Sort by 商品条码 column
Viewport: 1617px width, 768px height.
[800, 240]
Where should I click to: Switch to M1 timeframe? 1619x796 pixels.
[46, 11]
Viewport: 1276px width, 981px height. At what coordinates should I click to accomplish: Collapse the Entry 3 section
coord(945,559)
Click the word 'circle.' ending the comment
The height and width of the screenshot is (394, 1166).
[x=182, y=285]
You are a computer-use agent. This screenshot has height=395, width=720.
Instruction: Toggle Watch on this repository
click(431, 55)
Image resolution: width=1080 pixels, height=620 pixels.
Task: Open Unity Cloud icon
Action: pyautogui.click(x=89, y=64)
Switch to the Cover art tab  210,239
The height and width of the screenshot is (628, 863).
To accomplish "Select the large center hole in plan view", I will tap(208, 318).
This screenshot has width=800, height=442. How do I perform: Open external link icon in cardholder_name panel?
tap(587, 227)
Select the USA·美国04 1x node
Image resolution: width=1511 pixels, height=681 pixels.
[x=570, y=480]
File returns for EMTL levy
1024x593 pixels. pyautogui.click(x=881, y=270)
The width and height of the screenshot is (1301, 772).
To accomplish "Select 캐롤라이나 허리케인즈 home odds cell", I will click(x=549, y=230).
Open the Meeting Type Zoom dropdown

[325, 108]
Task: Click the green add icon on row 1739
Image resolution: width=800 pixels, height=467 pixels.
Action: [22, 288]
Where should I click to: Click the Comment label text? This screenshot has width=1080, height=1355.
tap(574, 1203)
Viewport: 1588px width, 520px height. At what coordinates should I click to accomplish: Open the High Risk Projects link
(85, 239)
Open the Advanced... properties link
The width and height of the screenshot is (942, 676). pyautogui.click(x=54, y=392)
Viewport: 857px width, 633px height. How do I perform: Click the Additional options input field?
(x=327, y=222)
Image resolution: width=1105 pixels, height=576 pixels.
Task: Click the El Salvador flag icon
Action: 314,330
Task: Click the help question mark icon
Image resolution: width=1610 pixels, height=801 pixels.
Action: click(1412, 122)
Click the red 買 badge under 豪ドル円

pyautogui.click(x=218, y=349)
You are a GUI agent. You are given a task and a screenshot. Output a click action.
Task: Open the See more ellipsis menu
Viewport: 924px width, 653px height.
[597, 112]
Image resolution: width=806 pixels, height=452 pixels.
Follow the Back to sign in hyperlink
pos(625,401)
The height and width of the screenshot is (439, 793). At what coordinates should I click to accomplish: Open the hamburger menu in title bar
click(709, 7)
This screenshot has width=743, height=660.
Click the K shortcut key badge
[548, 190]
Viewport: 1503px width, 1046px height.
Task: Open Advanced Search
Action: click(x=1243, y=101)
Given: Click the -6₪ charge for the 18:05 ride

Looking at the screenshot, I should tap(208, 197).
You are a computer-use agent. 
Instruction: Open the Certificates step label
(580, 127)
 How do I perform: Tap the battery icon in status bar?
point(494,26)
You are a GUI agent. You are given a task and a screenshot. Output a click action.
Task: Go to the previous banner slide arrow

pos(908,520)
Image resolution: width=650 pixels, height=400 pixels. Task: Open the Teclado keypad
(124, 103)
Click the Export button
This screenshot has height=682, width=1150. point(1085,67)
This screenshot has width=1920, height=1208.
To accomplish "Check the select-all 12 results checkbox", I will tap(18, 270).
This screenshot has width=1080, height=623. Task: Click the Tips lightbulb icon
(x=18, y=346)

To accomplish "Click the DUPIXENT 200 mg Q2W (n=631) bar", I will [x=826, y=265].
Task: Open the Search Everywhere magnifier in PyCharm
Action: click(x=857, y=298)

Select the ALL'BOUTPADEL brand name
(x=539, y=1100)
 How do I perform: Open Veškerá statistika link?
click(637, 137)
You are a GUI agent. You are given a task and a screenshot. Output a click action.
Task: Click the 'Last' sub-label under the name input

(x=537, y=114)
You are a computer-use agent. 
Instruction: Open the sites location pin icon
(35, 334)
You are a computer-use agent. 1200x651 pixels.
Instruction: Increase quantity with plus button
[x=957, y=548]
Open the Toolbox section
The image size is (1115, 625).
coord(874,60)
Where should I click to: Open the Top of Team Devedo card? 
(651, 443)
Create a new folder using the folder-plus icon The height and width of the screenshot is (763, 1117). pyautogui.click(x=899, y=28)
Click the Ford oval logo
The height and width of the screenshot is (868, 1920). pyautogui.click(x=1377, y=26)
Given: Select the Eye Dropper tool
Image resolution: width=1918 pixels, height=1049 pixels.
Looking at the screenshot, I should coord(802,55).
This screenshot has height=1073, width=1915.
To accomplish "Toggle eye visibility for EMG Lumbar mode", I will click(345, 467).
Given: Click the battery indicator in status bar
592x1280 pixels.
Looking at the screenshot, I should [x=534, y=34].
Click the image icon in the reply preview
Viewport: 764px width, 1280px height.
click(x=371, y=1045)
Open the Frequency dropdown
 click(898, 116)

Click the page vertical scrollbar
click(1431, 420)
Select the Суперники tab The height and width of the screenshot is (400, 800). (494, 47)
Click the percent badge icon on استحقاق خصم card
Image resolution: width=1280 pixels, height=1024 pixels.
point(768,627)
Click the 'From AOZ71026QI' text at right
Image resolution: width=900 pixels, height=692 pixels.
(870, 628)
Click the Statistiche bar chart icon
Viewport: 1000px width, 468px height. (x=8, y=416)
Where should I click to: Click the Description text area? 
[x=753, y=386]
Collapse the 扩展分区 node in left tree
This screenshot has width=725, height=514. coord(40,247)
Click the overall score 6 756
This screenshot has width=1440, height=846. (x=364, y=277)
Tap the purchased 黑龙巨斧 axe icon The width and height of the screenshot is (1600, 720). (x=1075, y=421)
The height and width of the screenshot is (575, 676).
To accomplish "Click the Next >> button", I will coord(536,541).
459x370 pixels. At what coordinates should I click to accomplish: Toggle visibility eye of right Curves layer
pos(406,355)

━━━━━━━━━━━━━━━━━━━━━━━━━━━━━━

What to produce
The records above must be retyped in full, exactly as written.

Task output
Sort by 商品条码 column
Viewport: 1617px width, 768px height.
[800, 240]
Where should I click to: Switch to M1 timeframe? 1619x796 pixels.
[46, 11]
Viewport: 1276px width, 981px height. At what coordinates should I click to accomplish: Collapse the Entry 3 section
coord(945,559)
Click the word 'circle.' ending the comment
The height and width of the screenshot is (394, 1166).
[x=182, y=285]
You are a computer-use agent. This screenshot has height=395, width=720.
Instruction: Toggle Watch on this repository
click(431, 55)
Image resolution: width=1080 pixels, height=620 pixels.
Task: Open Unity Cloud icon
Action: pyautogui.click(x=89, y=64)
Switch to the Cover art tab  210,239
The height and width of the screenshot is (628, 863).
To accomplish "Select the large center hole in plan view", I will tap(208, 318).
This screenshot has width=800, height=442. How do I perform: Open external link icon in cardholder_name panel?
tap(587, 227)
Select the USA·美国04 1x node
Image resolution: width=1511 pixels, height=681 pixels.
[x=570, y=480]
File returns for EMTL levy
1024x593 pixels. pyautogui.click(x=881, y=270)
The width and height of the screenshot is (1301, 772).
To accomplish "Select 캐롤라이나 허리케인즈 home odds cell", I will click(x=549, y=230).
Open the Meeting Type Zoom dropdown

[325, 108]
Task: Click the green add icon on row 1739
Image resolution: width=800 pixels, height=467 pixels.
Action: [22, 288]
Where should I click to: Click the Comment label text? This screenshot has width=1080, height=1355.
tap(574, 1203)
Viewport: 1588px width, 520px height. At what coordinates should I click to accomplish: Open the High Risk Projects link
(85, 239)
Open the Advanced... properties link
The width and height of the screenshot is (942, 676). pyautogui.click(x=54, y=392)
Viewport: 857px width, 633px height. How do I perform: Click the Additional options input field?
(x=327, y=222)
Image resolution: width=1105 pixels, height=576 pixels.
Task: Click the El Salvador flag icon
Action: 314,330
Task: Click the help question mark icon
Image resolution: width=1610 pixels, height=801 pixels.
Action: click(1412, 122)
Click the red 買 badge under 豪ドル円

pyautogui.click(x=218, y=349)
You are a GUI agent. You are given a task and a screenshot. Output a click action.
Task: Open the See more ellipsis menu
Viewport: 924px width, 653px height.
[597, 112]
Image resolution: width=806 pixels, height=452 pixels.
Follow the Back to sign in hyperlink
pos(625,401)
The height and width of the screenshot is (439, 793). At what coordinates should I click to accomplish: Open the hamburger menu in title bar
click(709, 7)
This screenshot has width=743, height=660.
Click the K shortcut key badge
[548, 190]
Viewport: 1503px width, 1046px height.
Task: Open Advanced Search
Action: click(x=1243, y=101)
Given: Click the -6₪ charge for the 18:05 ride

Looking at the screenshot, I should tap(208, 197).
You are a computer-use agent. 
Instruction: Open the Certificates step label
(580, 127)
 How do I perform: Tap the battery icon in status bar?
point(494,26)
You are a GUI agent. You are given a task and a screenshot. Output a click action.
Task: Go to the previous banner slide arrow

pos(908,520)
Image resolution: width=650 pixels, height=400 pixels. Task: Open the Teclado keypad
(124, 103)
Click the Export button
This screenshot has height=682, width=1150. point(1085,67)
This screenshot has width=1920, height=1208.
To accomplish "Check the select-all 12 results checkbox", I will tap(18, 270).
This screenshot has width=1080, height=623. Task: Click the Tips lightbulb icon
(x=18, y=346)

To accomplish "Click the DUPIXENT 200 mg Q2W (n=631) bar", I will [x=826, y=265].
Task: Open the Search Everywhere magnifier in PyCharm
Action: click(x=857, y=298)

Select the ALL'BOUTPADEL brand name
(x=539, y=1100)
 How do I perform: Open Veškerá statistika link?
click(637, 137)
You are a GUI agent. You are given a task and a screenshot. Output a click action.
Task: Click the 'Last' sub-label under the name input

(x=537, y=114)
You are a computer-use agent. 
Instruction: Open the sites location pin icon
(35, 334)
You are a computer-use agent. 1200x651 pixels.
Instruction: Increase quantity with plus button
[x=957, y=548]
Open the Toolbox section
The image size is (1115, 625).
coord(874,60)
Where should I click to: Open the Top of Team Devedo card? 
(651, 443)
Create a new folder using the folder-plus icon The height and width of the screenshot is (763, 1117). pyautogui.click(x=899, y=28)
Click the Ford oval logo
The height and width of the screenshot is (868, 1920). pyautogui.click(x=1377, y=26)
Given: Select the Eye Dropper tool
Image resolution: width=1918 pixels, height=1049 pixels.
Looking at the screenshot, I should coord(802,55).
This screenshot has height=1073, width=1915.
To accomplish "Toggle eye visibility for EMG Lumbar mode", I will click(345, 467).
Given: Click the battery indicator in status bar
592x1280 pixels.
Looking at the screenshot, I should [x=534, y=34].
Click the image icon in the reply preview
Viewport: 764px width, 1280px height.
click(x=371, y=1045)
Open the Frequency dropdown
 click(898, 116)

Click the page vertical scrollbar
click(1431, 420)
Select the Суперники tab The height and width of the screenshot is (400, 800). (494, 47)
Click the percent badge icon on استحقاق خصم card
Image resolution: width=1280 pixels, height=1024 pixels.
point(768,627)
Click the 'From AOZ71026QI' text at right
Image resolution: width=900 pixels, height=692 pixels.
(870, 628)
Click the Statistiche bar chart icon
Viewport: 1000px width, 468px height. (x=8, y=416)
Where should I click to: Click the Description text area? 
[x=753, y=386]
Collapse the 扩展分区 node in left tree
This screenshot has width=725, height=514. coord(40,247)
Click the overall score 6 756
This screenshot has width=1440, height=846. (x=364, y=277)
Tap the purchased 黑龙巨斧 axe icon The width and height of the screenshot is (1600, 720). (x=1075, y=421)
The height and width of the screenshot is (575, 676).
To accomplish "Click the Next >> button", I will coord(536,541).
459x370 pixels. At what coordinates should I click to accomplish: Toggle visibility eye of right Curves layer
pos(406,355)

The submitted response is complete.